_DIRECTIONS FOR THIS TASK_
Quote the whole listing word for word, please.

☆ ☆ ☆ ☆ ☆

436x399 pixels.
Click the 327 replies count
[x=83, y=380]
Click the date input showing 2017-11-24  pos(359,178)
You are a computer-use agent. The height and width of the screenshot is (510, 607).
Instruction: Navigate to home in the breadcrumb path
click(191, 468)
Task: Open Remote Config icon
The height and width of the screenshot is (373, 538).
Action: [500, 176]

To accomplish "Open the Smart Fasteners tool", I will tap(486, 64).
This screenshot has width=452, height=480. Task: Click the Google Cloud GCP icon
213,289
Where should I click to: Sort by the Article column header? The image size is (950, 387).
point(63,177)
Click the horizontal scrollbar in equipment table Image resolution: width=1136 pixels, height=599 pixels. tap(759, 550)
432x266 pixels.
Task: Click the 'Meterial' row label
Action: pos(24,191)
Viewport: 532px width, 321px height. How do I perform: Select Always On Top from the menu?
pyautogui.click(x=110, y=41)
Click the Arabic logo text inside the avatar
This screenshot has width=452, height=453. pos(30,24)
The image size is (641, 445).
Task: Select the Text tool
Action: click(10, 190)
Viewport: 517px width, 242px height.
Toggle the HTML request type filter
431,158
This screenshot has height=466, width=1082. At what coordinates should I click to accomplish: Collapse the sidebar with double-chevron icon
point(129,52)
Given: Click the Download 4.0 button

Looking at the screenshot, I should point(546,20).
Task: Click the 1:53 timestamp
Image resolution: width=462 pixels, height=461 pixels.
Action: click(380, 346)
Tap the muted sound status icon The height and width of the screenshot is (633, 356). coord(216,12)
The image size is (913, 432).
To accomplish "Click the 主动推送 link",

☆ ☆ ☆ ☆ ☆

_EXERCISE OUTPUT_
436x399 pixels.
Click the 327 replies count
[x=83, y=380]
Click the date input showing 2017-11-24  pos(359,178)
You are a computer-use agent. The height and width of the screenshot is (510, 607).
Instruction: Navigate to home in the breadcrumb path
click(191, 468)
Task: Open Remote Config icon
The height and width of the screenshot is (373, 538).
Action: [500, 176]

To accomplish "Open the Smart Fasteners tool", I will tap(486, 64).
This screenshot has width=452, height=480. Task: Click the Google Cloud GCP icon
213,289
Where should I click to: Sort by the Article column header? The image size is (950, 387).
point(63,177)
Click the horizontal scrollbar in equipment table Image resolution: width=1136 pixels, height=599 pixels. tap(759, 550)
432x266 pixels.
Task: Click the 'Meterial' row label
Action: pos(24,191)
Viewport: 532px width, 321px height. How do I perform: Select Always On Top from the menu?
pyautogui.click(x=110, y=41)
Click the Arabic logo text inside the avatar
This screenshot has width=452, height=453. pos(30,24)
The image size is (641, 445).
Task: Select the Text tool
Action: click(10, 190)
Viewport: 517px width, 242px height.
Toggle the HTML request type filter
431,158
This screenshot has height=466, width=1082. At what coordinates should I click to accomplish: Collapse the sidebar with double-chevron icon
point(129,52)
Given: Click the Download 4.0 button

Looking at the screenshot, I should point(546,20).
Task: Click the 1:53 timestamp
Image resolution: width=462 pixels, height=461 pixels.
Action: click(380, 346)
Tap the muted sound status icon The height and width of the screenshot is (633, 356). coord(216,12)
The image size is (913, 432).
To accomplish "Click the 主动推送 link",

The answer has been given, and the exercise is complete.